_ASSIGNED TASK:_ Your task is to return exactly the lines that run from the one containing "Advance to the next product image" through the end of the listing below, without any pictures.

[[ DATA SECTION, beginning ]]

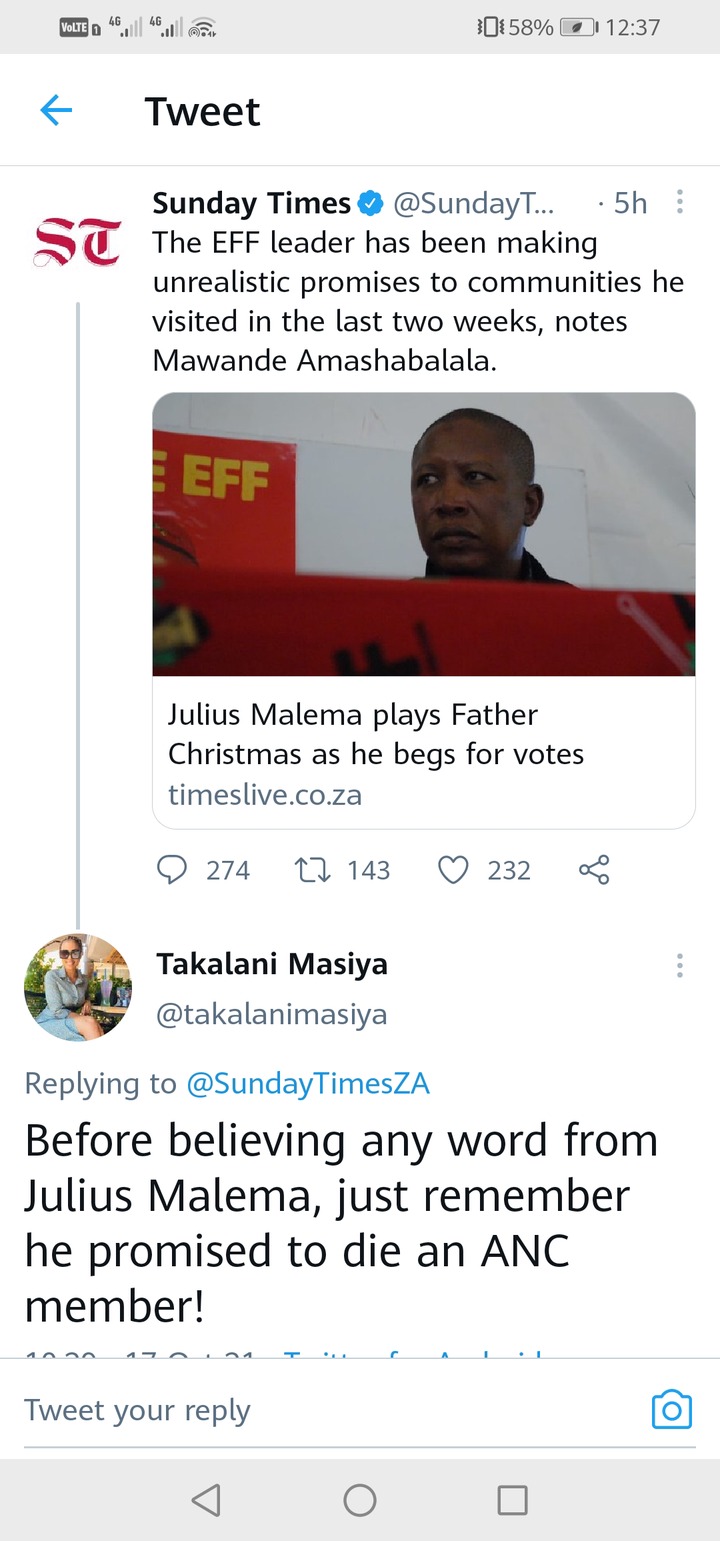Open the Julius Malema Father Christmas headline
This screenshot has height=1541, width=720.
pos(376,734)
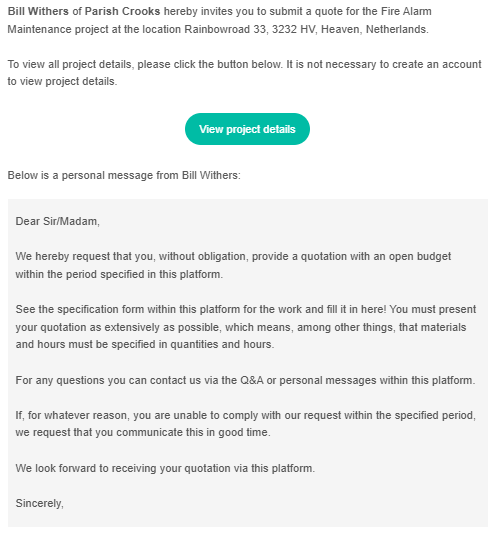The width and height of the screenshot is (497, 534).
Task: Click 'We look forward to receiving' sentence
Action: [x=165, y=468]
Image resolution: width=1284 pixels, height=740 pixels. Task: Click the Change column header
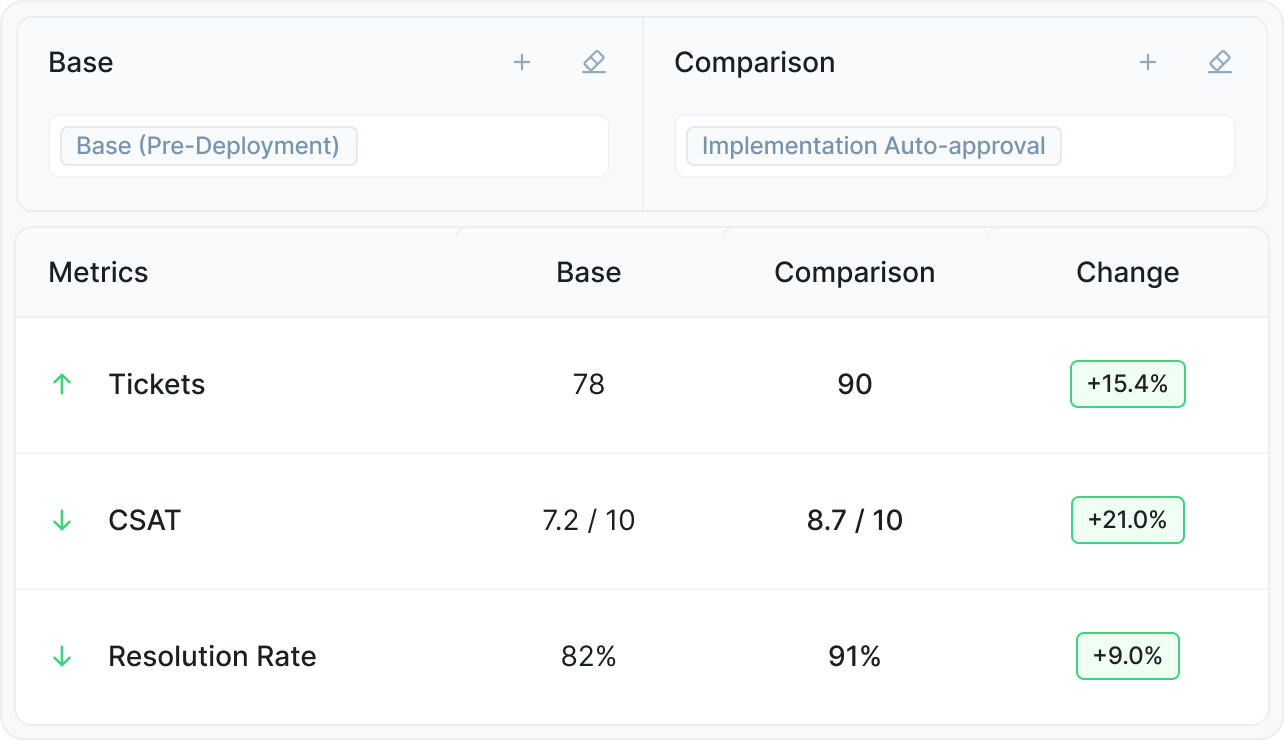pos(1127,272)
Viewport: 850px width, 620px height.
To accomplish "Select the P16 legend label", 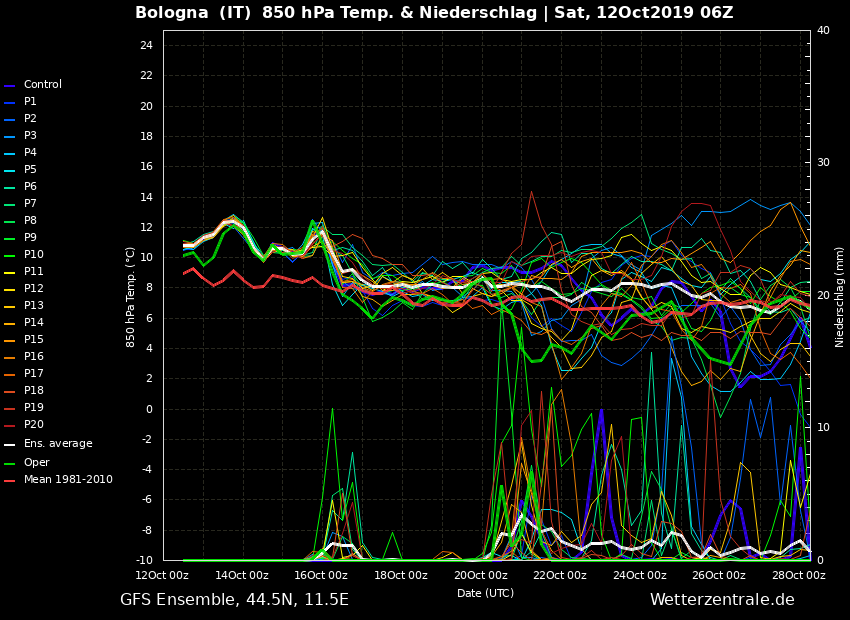I will 33,357.
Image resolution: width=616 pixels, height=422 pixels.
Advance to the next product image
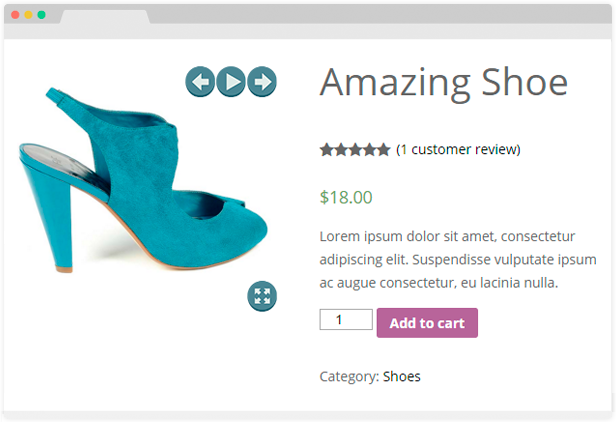click(x=262, y=82)
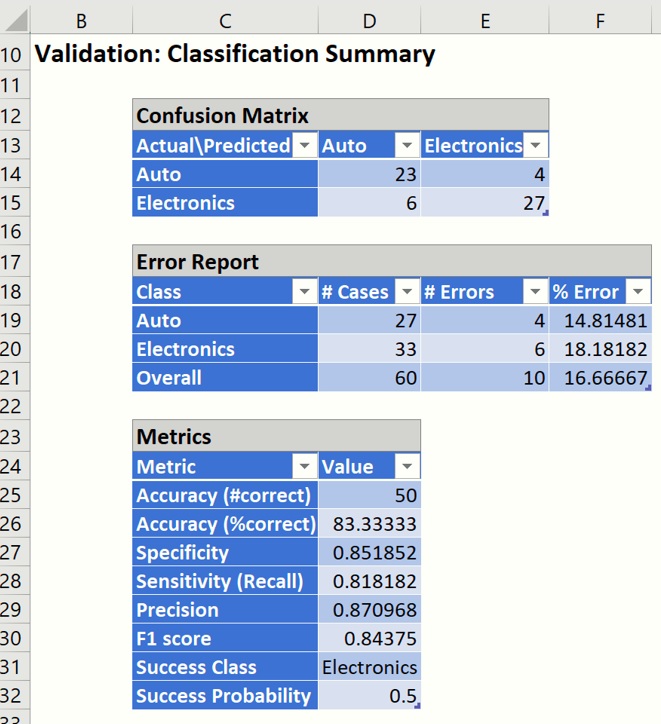Select column C header
The height and width of the screenshot is (724, 661).
point(225,20)
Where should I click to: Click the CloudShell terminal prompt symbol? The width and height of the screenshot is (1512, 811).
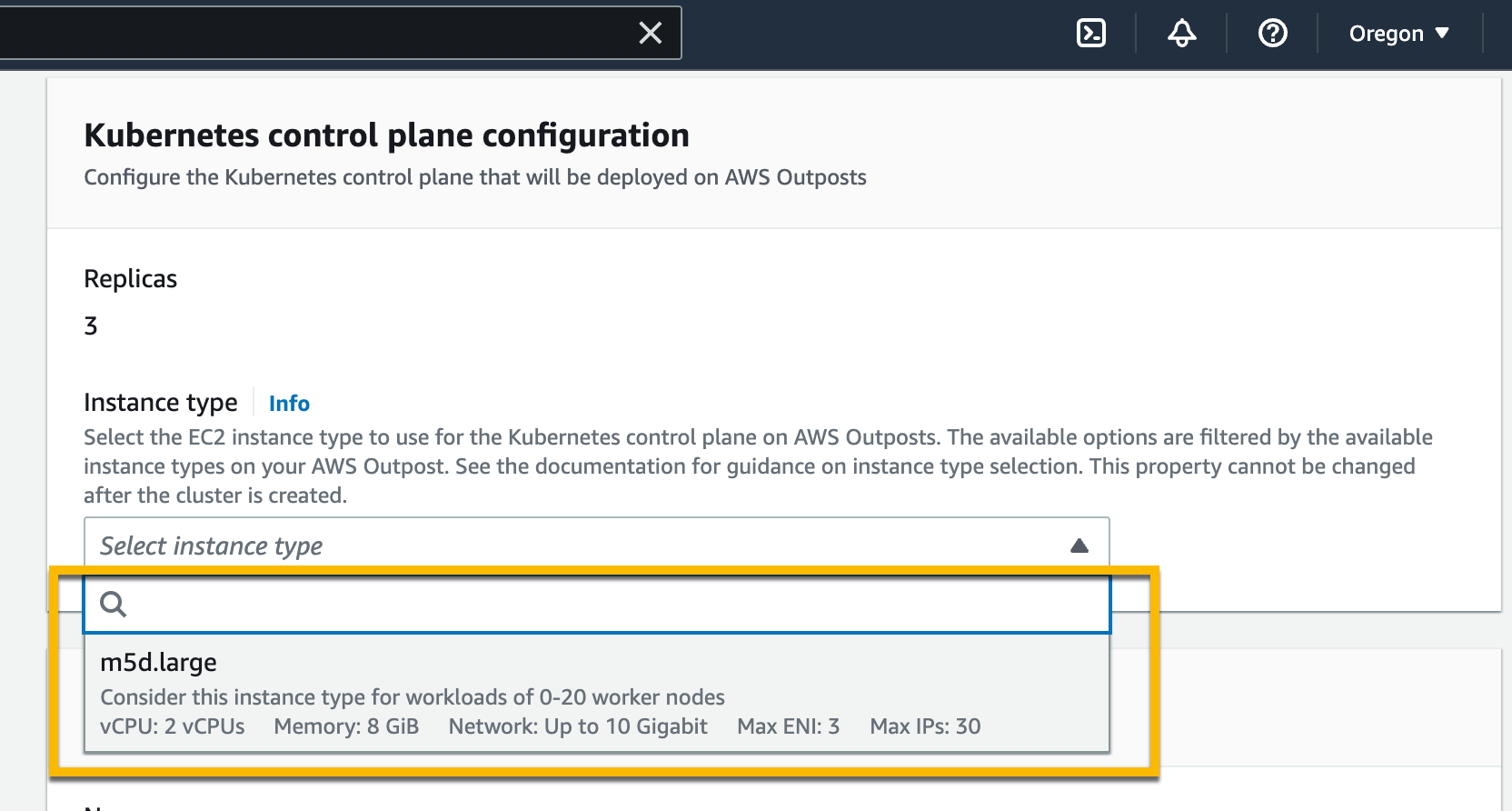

[[ DATA SECTION, end ]]

_RESPONSE TO THE TASK:_
Advance to the next product image
click(x=262, y=82)
Select column C header
The height and width of the screenshot is (724, 661).
point(225,20)
Where should I click to: Click the CloudShell terminal prompt symbol? The width and height of the screenshot is (1512, 811).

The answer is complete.